Yes, Theatre Europe was a brilliant little war game (as long as you turned off the crappy shoot 'em up bits that came with the C64 version). If I recall correctly, NATO could only 'win' if they held off the Warsaw Pact offensive for 30 turns. One quite unique thing was that to use nuclear weapons, you needed a password. To get it you had to dial a telephone number that came in the game packaging, and when you dialled a pre-recorded voice message gave you the password.


----------



## paranoid marvin (Sep 20, 2021)

HareBrain said:


> Ooh, how did I forget _Lords of Midnight_?
> 
> Was there ever a more satisfying reward for hours and hours of strategising in front of one's crappy 14" bedroom TV than a screen, blank but for the words "Ushgarak has fallen. Victory to the Free"?



Lords of Midnight and Doomdark's Revenge. How I wanted to get into those games, but I never could. I had friends who had strategies and drawn out maps of locations of friends/enemies and items. But for some reason it never clicked with me.


----------



## HareBrain (Sep 20, 2021)

paranoid marvin said:


> Yes, Theatre Europe was a brilliant little war game (as long as you turned off the crappy shoot 'em up bits that came with the C64 version).


That last bit rang no bells with me, and I now realise I got the wrong name. I meant _Crusade in Europe _(a hex-mapped division-level strategy playing from D-Day to Berlin). I don't know where I got _Theatre Europe _from, as I don't even remember hearing of it, but if it was popular I guess I must have done.



paranoid marvin said:


> Lords of Midnight and Doomdark's Revenge. How I wanted to get into those games, but I never could.


Funnily enough I loved LoM but never took to DD. I think it was just too big in scope.


----------



## Foxbat (Sep 21, 2021)

HareBrain said:


> Ooh, how did I forget _Lords of Midnight_?


Still available (currently for free) on GOG








						The Lords of Midnight
					

Mike Singleton's '84 classic Adventure Strategy game, brought to and updated for Windows.




					www.gog.com
				



Mike Singleton was the brain behind both this and Midwinter. I wonder what he would have produced nowadays?


----------



## HareBrain (Sep 21, 2021)

Foxbat said:


> Still available (currently for free) on GOG


I don't think I'd enjoy any of those old favourites now, though. A few years ago a friend gave me a joystick with several C64 games built in, including fondly remembered _Paradroid _and _Iridium_. It wasn't a great experience.

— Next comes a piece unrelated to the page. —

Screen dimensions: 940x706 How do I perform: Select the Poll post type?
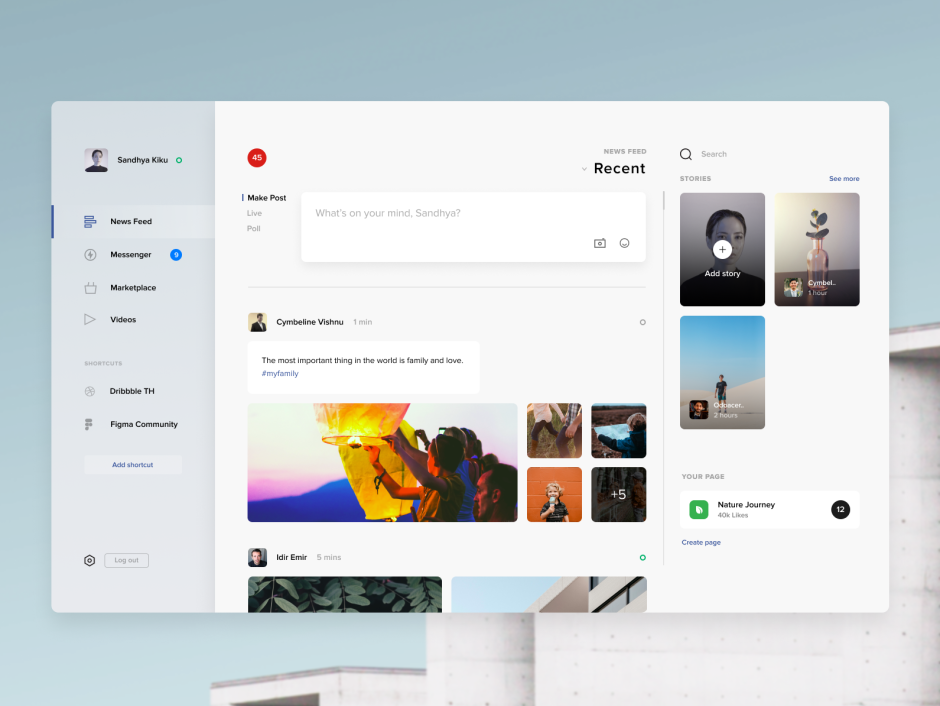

Many things are better left as (sometimes inaccurate) memories.


----------



## CupofJoe (Sep 21, 2021)

I think my interest in computer games peaked at the original *Prince of Persia* and *SimCity*. There was a brief flirtation with the first *Wing Commander*, but few things could beat a giant monster trampling through my perfect society or doing a somersault to avoid a flying sword.


----------



## Foxbat (Sep 21, 2021)

HareBrain said:


> I don't think I'd enjoy any of those old favourites now, though. A few years ago a friend gave me a joystick with several C64 games built in, including fondly remembered _Paradroid _and _Iridium_. It wasn't a great experience. Many things are better left as (sometimes inaccurate) memories.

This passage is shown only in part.